While microbes could take hundreds of thousands of years to travel through Yucca Mountain's rock, it might take less than 50 years for them to go through fractures in the rock, Amy said. That's why the DOE is studying the 34 known earthquake faults at Yucca Mountain. The Ghost Dance fault slices through the repository site north to south.

Amy began studying bacteria that survived in inhospitable environments such as deep sea water when she worked at the Marine Biology Labs at Woods Hole, Mass. Her interest in subsurface survival may lead to proving that life can exist on other planets.

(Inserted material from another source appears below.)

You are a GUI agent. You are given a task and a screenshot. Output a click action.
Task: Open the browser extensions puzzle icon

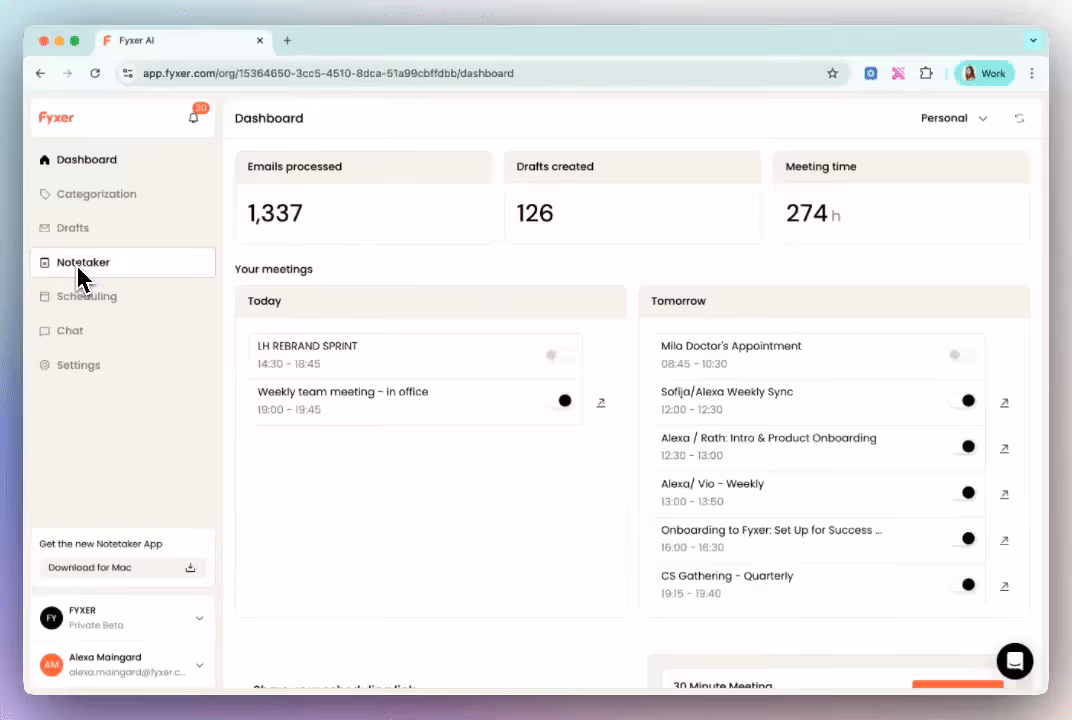[x=926, y=73]
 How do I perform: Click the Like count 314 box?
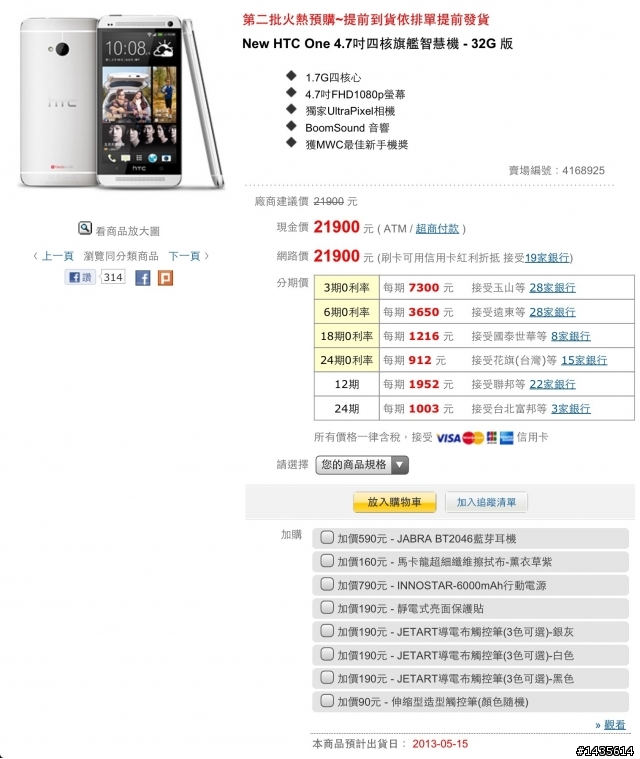(x=113, y=277)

Earlier this century, no scientist believed that cells could survive deep beneath the Earth's surface. What microbe could exist in volcanic rock or the ocean's subseabed?

Nobody thought to look deep into the earth for organisms that can create antibiotics and other drugs, control pests, treat sewage and clean up oil spills until the DOE began to hunt for ways to clean up nuclear and toxic wastes.

Work in the 1970s and '80s by the U.S. Environmental Protection Agency and the U.S. Geological Survey helped scientists realize that bacteria could live in water-yielding rock formations.

Frank Wobber, a geologist and manager at the DOE, began the Subsurface Science Program in the early '80s.

DOE scientists have discovered organisms that live 1.7 miles underground and at temperatures of 167 degrees Fahrenheit. They found that when brought into the laboratory to be studied under a microscope, the microbes can eat waste products and can form nutrients for themselves and other bacteria.

As Amy and other scientists search for ways to keep nuclear waste safe inside Yucca Mountain, others study microbes' power to gobble up toxic wastes or clean up dirty water. Scientists plan to design bacteria and other organisms to do the dirty work.

Craig Venter of the Institute for Genomic Research in Rockville, Md., is on the cutting edge of this research.

Some of the microbes on Earth are critically important for recycling nutrients through ecosystems, helping animals digest food and keeping the biosphere healthy in general.

ITALICS Deinococcus radiodurans END ITALICS, a microbe whose genome (the part of the cell that carries DNA) only recently has been sequenced by scientists such as Venter, has the remarkable ability to withstand 1.5 million rads of radiation. That amount is 3,000 times the dose that would kill an average man.

"This thing can take more radiation than the Incredible Hulk," says Venter's colleague, Owen White, who led the Deinococcus project.

A few hours after a dose of radiation blasts the genome apart, it stitches itself together again. By inserting the genes responsible for this type of genetic repair into the genome of another bacterium that naturally gobbles up heavy metals, the microbe could clean up sites where nuclear tests and weapons production have taken place.